RECORDS SUPPLIED:
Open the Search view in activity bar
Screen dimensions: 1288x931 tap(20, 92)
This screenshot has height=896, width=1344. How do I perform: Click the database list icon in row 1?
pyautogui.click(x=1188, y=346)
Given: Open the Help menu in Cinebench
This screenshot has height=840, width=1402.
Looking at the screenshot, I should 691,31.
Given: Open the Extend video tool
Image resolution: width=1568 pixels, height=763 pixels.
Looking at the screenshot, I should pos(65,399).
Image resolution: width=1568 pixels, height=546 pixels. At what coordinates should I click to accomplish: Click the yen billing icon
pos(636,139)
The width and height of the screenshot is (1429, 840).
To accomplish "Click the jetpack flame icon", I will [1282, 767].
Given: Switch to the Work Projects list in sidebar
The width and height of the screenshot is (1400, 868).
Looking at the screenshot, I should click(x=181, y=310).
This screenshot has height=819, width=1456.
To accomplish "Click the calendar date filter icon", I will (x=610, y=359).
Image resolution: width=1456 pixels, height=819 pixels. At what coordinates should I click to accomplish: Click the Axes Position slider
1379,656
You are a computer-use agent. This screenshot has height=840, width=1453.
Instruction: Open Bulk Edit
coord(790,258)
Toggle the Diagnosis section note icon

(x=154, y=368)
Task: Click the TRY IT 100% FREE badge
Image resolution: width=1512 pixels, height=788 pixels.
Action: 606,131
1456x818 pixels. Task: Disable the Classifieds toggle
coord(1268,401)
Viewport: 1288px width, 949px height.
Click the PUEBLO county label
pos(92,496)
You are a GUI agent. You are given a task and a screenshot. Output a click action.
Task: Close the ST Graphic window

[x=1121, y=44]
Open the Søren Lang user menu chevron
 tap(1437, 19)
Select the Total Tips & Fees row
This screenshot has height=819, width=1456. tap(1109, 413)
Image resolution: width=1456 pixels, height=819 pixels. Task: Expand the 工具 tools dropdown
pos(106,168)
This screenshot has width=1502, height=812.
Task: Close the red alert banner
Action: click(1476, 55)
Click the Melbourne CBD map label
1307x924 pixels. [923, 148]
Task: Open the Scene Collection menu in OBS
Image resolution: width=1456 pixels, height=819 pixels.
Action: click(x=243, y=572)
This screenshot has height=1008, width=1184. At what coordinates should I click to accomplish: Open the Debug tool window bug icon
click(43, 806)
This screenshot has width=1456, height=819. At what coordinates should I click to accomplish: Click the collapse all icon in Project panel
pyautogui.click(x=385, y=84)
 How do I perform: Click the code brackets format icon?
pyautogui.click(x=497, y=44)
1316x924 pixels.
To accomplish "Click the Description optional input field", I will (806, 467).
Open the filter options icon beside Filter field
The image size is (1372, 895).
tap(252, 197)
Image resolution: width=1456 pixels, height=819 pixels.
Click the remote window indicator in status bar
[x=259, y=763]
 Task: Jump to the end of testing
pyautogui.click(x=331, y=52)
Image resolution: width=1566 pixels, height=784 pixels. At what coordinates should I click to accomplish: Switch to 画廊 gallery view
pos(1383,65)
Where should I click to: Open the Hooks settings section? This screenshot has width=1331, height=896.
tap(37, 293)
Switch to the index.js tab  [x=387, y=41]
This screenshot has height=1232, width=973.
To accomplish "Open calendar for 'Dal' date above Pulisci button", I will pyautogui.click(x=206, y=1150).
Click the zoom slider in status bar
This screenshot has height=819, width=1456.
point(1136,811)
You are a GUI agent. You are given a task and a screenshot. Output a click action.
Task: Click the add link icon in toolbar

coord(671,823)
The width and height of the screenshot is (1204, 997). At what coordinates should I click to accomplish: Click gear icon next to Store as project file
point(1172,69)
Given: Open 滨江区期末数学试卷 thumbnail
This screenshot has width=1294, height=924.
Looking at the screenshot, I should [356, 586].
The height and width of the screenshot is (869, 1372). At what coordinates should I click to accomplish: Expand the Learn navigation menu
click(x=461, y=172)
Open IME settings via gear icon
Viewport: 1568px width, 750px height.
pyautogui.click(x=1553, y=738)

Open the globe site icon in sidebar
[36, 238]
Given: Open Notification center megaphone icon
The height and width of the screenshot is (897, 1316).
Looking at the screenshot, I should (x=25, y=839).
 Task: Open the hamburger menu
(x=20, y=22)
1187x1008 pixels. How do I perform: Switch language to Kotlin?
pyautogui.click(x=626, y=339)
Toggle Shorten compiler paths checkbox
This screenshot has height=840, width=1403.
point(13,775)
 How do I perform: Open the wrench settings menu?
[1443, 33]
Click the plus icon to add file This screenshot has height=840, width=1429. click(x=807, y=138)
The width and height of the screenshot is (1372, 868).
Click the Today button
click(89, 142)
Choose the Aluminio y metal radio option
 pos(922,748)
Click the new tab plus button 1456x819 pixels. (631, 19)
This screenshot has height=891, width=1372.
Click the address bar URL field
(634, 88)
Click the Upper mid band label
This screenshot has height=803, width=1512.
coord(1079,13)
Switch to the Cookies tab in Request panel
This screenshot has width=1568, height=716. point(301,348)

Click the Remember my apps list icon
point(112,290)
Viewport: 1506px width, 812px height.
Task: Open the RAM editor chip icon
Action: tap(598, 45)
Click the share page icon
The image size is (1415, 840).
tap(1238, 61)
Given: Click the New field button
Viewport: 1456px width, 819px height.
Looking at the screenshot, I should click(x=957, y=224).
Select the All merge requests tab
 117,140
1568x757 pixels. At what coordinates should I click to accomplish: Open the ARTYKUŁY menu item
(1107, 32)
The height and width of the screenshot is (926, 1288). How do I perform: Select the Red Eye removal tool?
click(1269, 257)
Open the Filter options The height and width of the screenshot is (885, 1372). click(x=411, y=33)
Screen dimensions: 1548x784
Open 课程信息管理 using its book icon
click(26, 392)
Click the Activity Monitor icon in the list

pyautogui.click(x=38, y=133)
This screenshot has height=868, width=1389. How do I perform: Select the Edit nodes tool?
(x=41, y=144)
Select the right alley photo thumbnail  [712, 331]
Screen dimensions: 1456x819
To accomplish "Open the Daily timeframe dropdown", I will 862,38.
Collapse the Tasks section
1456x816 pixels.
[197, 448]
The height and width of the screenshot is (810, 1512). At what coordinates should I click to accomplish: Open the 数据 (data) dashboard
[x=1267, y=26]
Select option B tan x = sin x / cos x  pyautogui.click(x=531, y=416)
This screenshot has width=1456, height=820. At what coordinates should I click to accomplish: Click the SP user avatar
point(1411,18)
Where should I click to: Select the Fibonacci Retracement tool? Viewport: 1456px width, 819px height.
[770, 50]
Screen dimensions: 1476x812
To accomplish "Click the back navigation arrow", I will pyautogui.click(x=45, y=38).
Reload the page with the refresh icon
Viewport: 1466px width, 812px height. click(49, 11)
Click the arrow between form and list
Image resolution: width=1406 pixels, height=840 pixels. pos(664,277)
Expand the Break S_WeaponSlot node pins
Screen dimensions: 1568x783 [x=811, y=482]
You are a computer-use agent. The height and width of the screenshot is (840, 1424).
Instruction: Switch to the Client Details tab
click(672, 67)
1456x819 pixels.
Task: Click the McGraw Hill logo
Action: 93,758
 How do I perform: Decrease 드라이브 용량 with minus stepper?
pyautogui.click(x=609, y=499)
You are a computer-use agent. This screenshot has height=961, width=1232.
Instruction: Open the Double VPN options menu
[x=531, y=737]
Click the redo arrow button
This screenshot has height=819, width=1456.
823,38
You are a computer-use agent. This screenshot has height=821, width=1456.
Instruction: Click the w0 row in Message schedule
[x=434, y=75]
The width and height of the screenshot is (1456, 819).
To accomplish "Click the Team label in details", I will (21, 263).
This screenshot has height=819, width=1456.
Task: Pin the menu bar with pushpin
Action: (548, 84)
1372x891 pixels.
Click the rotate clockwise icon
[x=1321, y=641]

EXERCISE DIRECTIONS: Retype the material in full. Each word must match.

ANSWER BOX:
Open the Search view in activity bar
Screen dimensions: 1288x931 tap(20, 92)
This screenshot has height=896, width=1344. How do I perform: Click the database list icon in row 1?
pyautogui.click(x=1188, y=346)
Given: Open the Help menu in Cinebench
This screenshot has height=840, width=1402.
Looking at the screenshot, I should 691,31.
Given: Open the Extend video tool
Image resolution: width=1568 pixels, height=763 pixels.
Looking at the screenshot, I should pos(65,399).
Image resolution: width=1568 pixels, height=546 pixels. At what coordinates should I click to accomplish: Click the yen billing icon
pos(636,139)
The width and height of the screenshot is (1429, 840).
To accomplish "Click the jetpack flame icon", I will [1282, 767].
Given: Switch to the Work Projects list in sidebar
The width and height of the screenshot is (1400, 868).
Looking at the screenshot, I should click(x=181, y=310).
This screenshot has height=819, width=1456.
To accomplish "Click the calendar date filter icon", I will (x=610, y=359).
Image resolution: width=1456 pixels, height=819 pixels. At what coordinates should I click to accomplish: Click the Axes Position slider
1379,656
You are a computer-use agent. This screenshot has height=840, width=1453.
Instruction: Open Bulk Edit
coord(790,258)
Toggle the Diagnosis section note icon

(x=154, y=368)
Task: Click the TRY IT 100% FREE badge
Image resolution: width=1512 pixels, height=788 pixels.
Action: 606,131
1456x818 pixels. Task: Disable the Classifieds toggle
coord(1268,401)
Viewport: 1288px width, 949px height.
Click the PUEBLO county label
pos(92,496)
You are a GUI agent. You are given a task and a screenshot. Output a click action.
Task: Close the ST Graphic window

[x=1121, y=44]
Open the Søren Lang user menu chevron
 tap(1437, 19)
Select the Total Tips & Fees row
This screenshot has height=819, width=1456. tap(1109, 413)
Image resolution: width=1456 pixels, height=819 pixels. Task: Expand the 工具 tools dropdown
pos(106,168)
This screenshot has width=1502, height=812.
Task: Close the red alert banner
Action: click(1476, 55)
Click the Melbourne CBD map label
1307x924 pixels. [923, 148]
Task: Open the Scene Collection menu in OBS
Image resolution: width=1456 pixels, height=819 pixels.
Action: click(x=243, y=572)
This screenshot has height=1008, width=1184. At what coordinates should I click to accomplish: Open the Debug tool window bug icon
click(43, 806)
This screenshot has width=1456, height=819. At what coordinates should I click to accomplish: Click the collapse all icon in Project panel
pyautogui.click(x=385, y=84)
 How do I perform: Click the code brackets format icon?
pyautogui.click(x=497, y=44)
1316x924 pixels.
To accomplish "Click the Description optional input field", I will (806, 467).
Open the filter options icon beside Filter field
The image size is (1372, 895).
tap(252, 197)
Image resolution: width=1456 pixels, height=819 pixels.
Click the remote window indicator in status bar
[x=259, y=763]
 Task: Jump to the end of testing
pyautogui.click(x=331, y=52)
Image resolution: width=1566 pixels, height=784 pixels. At what coordinates should I click to accomplish: Switch to 画廊 gallery view
pos(1383,65)
Where should I click to: Open the Hooks settings section? This screenshot has width=1331, height=896.
tap(37, 293)
Switch to the index.js tab  [x=387, y=41]
This screenshot has height=1232, width=973.
To accomplish "Open calendar for 'Dal' date above Pulisci button", I will pyautogui.click(x=206, y=1150).
Click the zoom slider in status bar
This screenshot has height=819, width=1456.
point(1136,811)
You are a GUI agent. You are given a task and a screenshot. Output a click action.
Task: Click the add link icon in toolbar

coord(671,823)
The width and height of the screenshot is (1204, 997). At what coordinates should I click to accomplish: Click gear icon next to Store as project file
point(1172,69)
Given: Open 滨江区期末数学试卷 thumbnail
This screenshot has width=1294, height=924.
Looking at the screenshot, I should [356, 586].
The height and width of the screenshot is (869, 1372). At what coordinates should I click to accomplish: Expand the Learn navigation menu
click(x=461, y=172)
Open IME settings via gear icon
Viewport: 1568px width, 750px height.
pyautogui.click(x=1553, y=738)

Open the globe site icon in sidebar
[36, 238]
Given: Open Notification center megaphone icon
The height and width of the screenshot is (897, 1316).
Looking at the screenshot, I should (x=25, y=839).
 Task: Open the hamburger menu
(x=20, y=22)
1187x1008 pixels. How do I perform: Switch language to Kotlin?
pyautogui.click(x=626, y=339)
Toggle Shorten compiler paths checkbox
This screenshot has height=840, width=1403.
point(13,775)
 How do I perform: Open the wrench settings menu?
[1443, 33]
Click the plus icon to add file This screenshot has height=840, width=1429. click(x=807, y=138)
The width and height of the screenshot is (1372, 868).
Click the Today button
click(89, 142)
Choose the Aluminio y metal radio option
 pos(922,748)
Click the new tab plus button 1456x819 pixels. (631, 19)
This screenshot has height=891, width=1372.
Click the address bar URL field
(634, 88)
Click the Upper mid band label
This screenshot has height=803, width=1512.
coord(1079,13)
Switch to the Cookies tab in Request panel
This screenshot has width=1568, height=716. point(301,348)

Click the Remember my apps list icon
point(112,290)
Viewport: 1506px width, 812px height.
Task: Open the RAM editor chip icon
Action: tap(598, 45)
Click the share page icon
The image size is (1415, 840).
tap(1238, 61)
Given: Click the New field button
Viewport: 1456px width, 819px height.
Looking at the screenshot, I should click(x=957, y=224).
Select the All merge requests tab
 117,140
1568x757 pixels. At what coordinates should I click to accomplish: Open the ARTYKUŁY menu item
(1107, 32)
The height and width of the screenshot is (926, 1288). How do I perform: Select the Red Eye removal tool?
click(1269, 257)
Open the Filter options The height and width of the screenshot is (885, 1372). click(x=411, y=33)
Screen dimensions: 1548x784
Open 课程信息管理 using its book icon
click(26, 392)
Click the Activity Monitor icon in the list

pyautogui.click(x=38, y=133)
This screenshot has height=868, width=1389. How do I perform: Select the Edit nodes tool?
(x=41, y=144)
Select the right alley photo thumbnail  [712, 331]
Screen dimensions: 1456x819
To accomplish "Open the Daily timeframe dropdown", I will 862,38.
Collapse the Tasks section
1456x816 pixels.
[197, 448]
The height and width of the screenshot is (810, 1512). At what coordinates should I click to accomplish: Open the 数据 (data) dashboard
[x=1267, y=26]
Select option B tan x = sin x / cos x  pyautogui.click(x=531, y=416)
This screenshot has width=1456, height=820. At what coordinates should I click to accomplish: Click the SP user avatar
point(1411,18)
Where should I click to: Select the Fibonacci Retracement tool? Viewport: 1456px width, 819px height.
[770, 50]
Screen dimensions: 1476x812
To accomplish "Click the back navigation arrow", I will pyautogui.click(x=45, y=38).
Reload the page with the refresh icon
Viewport: 1466px width, 812px height. click(49, 11)
Click the arrow between form and list
Image resolution: width=1406 pixels, height=840 pixels. pos(664,277)
Expand the Break S_WeaponSlot node pins
Screen dimensions: 1568x783 [x=811, y=482]
You are a computer-use agent. The height and width of the screenshot is (840, 1424).
Instruction: Switch to the Client Details tab
click(672, 67)
1456x819 pixels.
Task: Click the McGraw Hill logo
Action: 93,758
 How do I perform: Decrease 드라이브 용량 with minus stepper?
pyautogui.click(x=609, y=499)
You are a computer-use agent. This screenshot has height=961, width=1232.
Instruction: Open the Double VPN options menu
[x=531, y=737]
Click the redo arrow button
This screenshot has height=819, width=1456.
823,38
You are a computer-use agent. This screenshot has height=821, width=1456.
Instruction: Click the w0 row in Message schedule
[x=434, y=75]
The width and height of the screenshot is (1456, 819).
To accomplish "Click the Team label in details", I will (21, 263).
This screenshot has height=819, width=1456.
Task: Pin the menu bar with pushpin
Action: (548, 84)
1372x891 pixels.
Click the rotate clockwise icon
[x=1321, y=641]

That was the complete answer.